Updated on September 22, 2014

The fourth chapter of Lost Films, this unique series of life on the frontlines during World War 2, centres around the planning and preparation for the Allied invasion of France on D-Day, 6th June 1944 and the 8th Air Force's attempts to clear the Normandy skies of enemy aircraft.

Spring 1944

"This is not the end, and it is not even the begiining of the end, but it is perhaps, the end of the beginning"

"Without victory there is no survival, let that be realised, no survival"

Prime Minister Winston Churchill

For the past two and a half years the Allies have confronted one indisputable fact.

If they are to defeat Hitler, they must invade and retake 'Fortress Europe'.

After victories in North Africa and Italy they feel the time is now right to launch their anticipated invasion of France.

The Cental Pacific

Late January 1944

As Allied forces in Europe prepare for the Normandy invasion, military planners in the Pacific are setting in motion their own massive assault against the Japanese. A force of 85,000 U.S. soldiers and marines are heading towards the Marshall Islands, the mission of the taskforce is to to take control of an atoll of 97 small islands named Kwajalein.

The marines will assault Roi and Namur in the north while the army assault Kwajalein in the south. The capture of this atoll will pave the way for the ultimate assault on the primary Pacific target of the Marianna Islands. From airfields on these islands just 1,300 miles from Japan, American B29 bombers will be able to strike Tokyo.

Kwajalein Atoll - February 1st, 1944

The fortress island is defended by 5,000 Japanese troops who have a formidable array of fighting positions and bunkers. At 0545hrs, American naval ships begin shelling the island with a barrage of 7,000 shells, by 0900hrs, the island lays in ruins....the landings begin.

At 0930hrs 5,000 soldiers from the 7th Armoured Division assault the west end of Kwajalein.

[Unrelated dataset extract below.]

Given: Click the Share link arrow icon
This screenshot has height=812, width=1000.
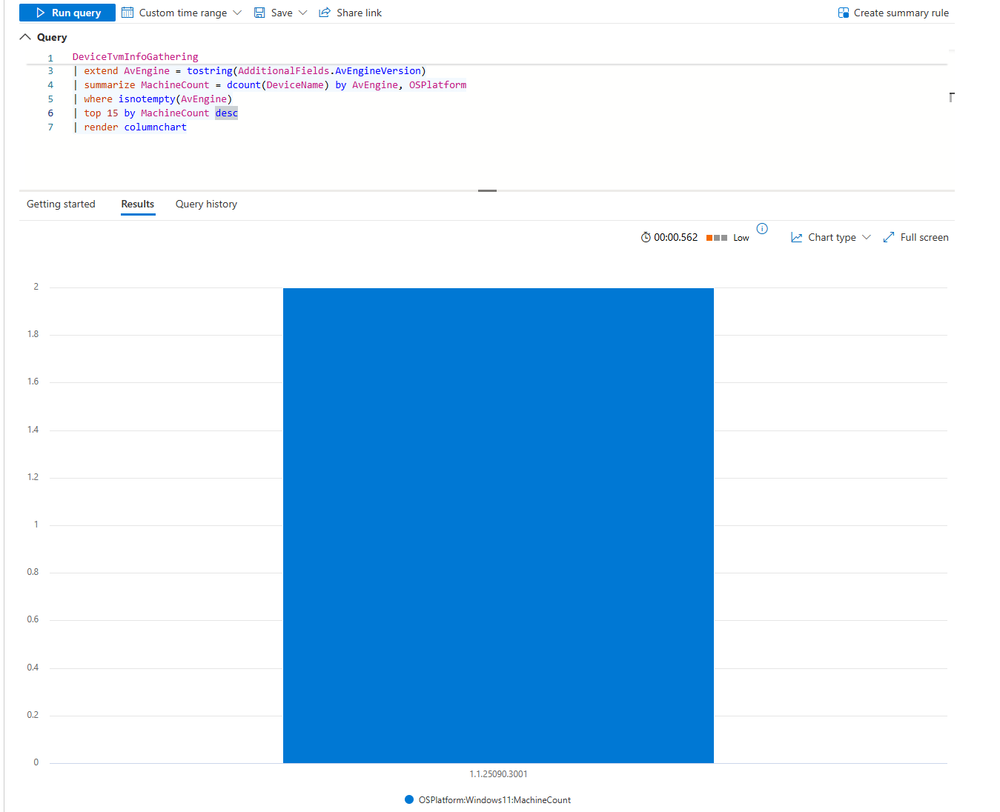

By 1040hrs, reports indicate that only 1,500 of the island's 5,000 defenders remain alive.

Bassingborn, England

April 19th, 1944

The 8th Air Force's 91st Bomber Group, which just 12 months previously had lost an average of 2 out of 3 aircrewmen inside their first 25 missions, are preparing for their first mission when at 0200hrs they are summoned to the operations area for their mission briefing.

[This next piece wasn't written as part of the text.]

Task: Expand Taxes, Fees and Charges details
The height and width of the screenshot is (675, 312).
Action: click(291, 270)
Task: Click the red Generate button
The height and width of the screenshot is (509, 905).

If the Allies are to have any hope of succesfully landing on Normandy's beaches, they must first eliminate the German Luftwaffe from the skies above the English channel and France. A massive fleet of bombers set off for western Germany on a mission to target factories where German fighters are being manufactured. Flying at a height of 25,000 feet , temperatures can plummet inside the aircraft to -60 degrees below zero. The crewmen have to wear restrictive and bulky electrically heated suits to avoid frostbite, but which can seriously impare mobility and slow the crewmen's reaction time.

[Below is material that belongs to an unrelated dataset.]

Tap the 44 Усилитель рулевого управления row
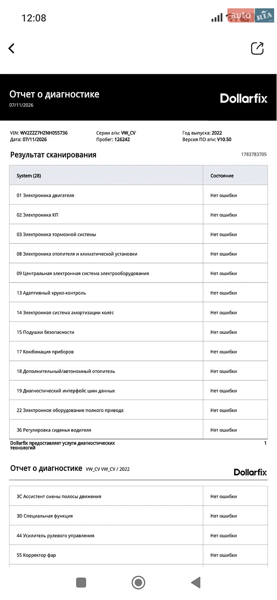pos(138,535)
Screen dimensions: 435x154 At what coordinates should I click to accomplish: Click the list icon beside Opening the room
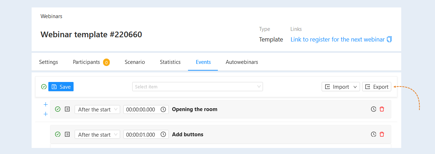[x=67, y=109]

After nearly 2 hours in the air the aircraft's navigator confirms to the crew that they have crossed into Germany and are nearing their target.As the aircraft approachesthe target, they come under intense flak from the German anti-aircraft guns. For almost 30 minutes the bombers must navigate through the flak until it is time to unload their 5,000 pound bombs.

After nearly 6 hours the planes finally return to base, in all 27 of the 39 aircraft return safely and 30 crewmen are lost.


Over Germany

May 1944

For the past month, B-17s and other bombers have been flying two or three missions a week as the pace of operations intensify. Casualties, however, are mounting, in the past month alone the 8th Air Force have lost 409 aircraft, now with the Normandy invasion only a month away, they must step up their campaign. In an attempt to keep the Luftwaffe deployed away from the coast of Northern France, the Air Force are striking targets deep inside Germany.

Over Berlin - May 1944

The 8th Air Force is on a mission to Berlin, one of the most heavily defended targets in the Third Reich. Unknown to the bomber crews, the real purpose of their mission is to act as bait to draw out the Luftwaffe, of which 70% are stationed in the area around Berlin. Once the enemy is engaged with the B-17s, squadrons of the newly developed long range P-51 fighters can execute a surprise attack and destroy the German aerial forces. Allied command deems the loss of the bombers as a strategic sacrifice.

When their bombing run is complete, the bombers are turning for home when out of nowhere dozens of enemy aircraft appear. The weight and slow cruising speed of the B-17s make evasive manouevres virtually impossible. There is nothing that the crewmen can do but hold their formation and wait for their P-51 escorts. . Thankfully they arrive in the nick of time and the bombers are able to limp back home to England.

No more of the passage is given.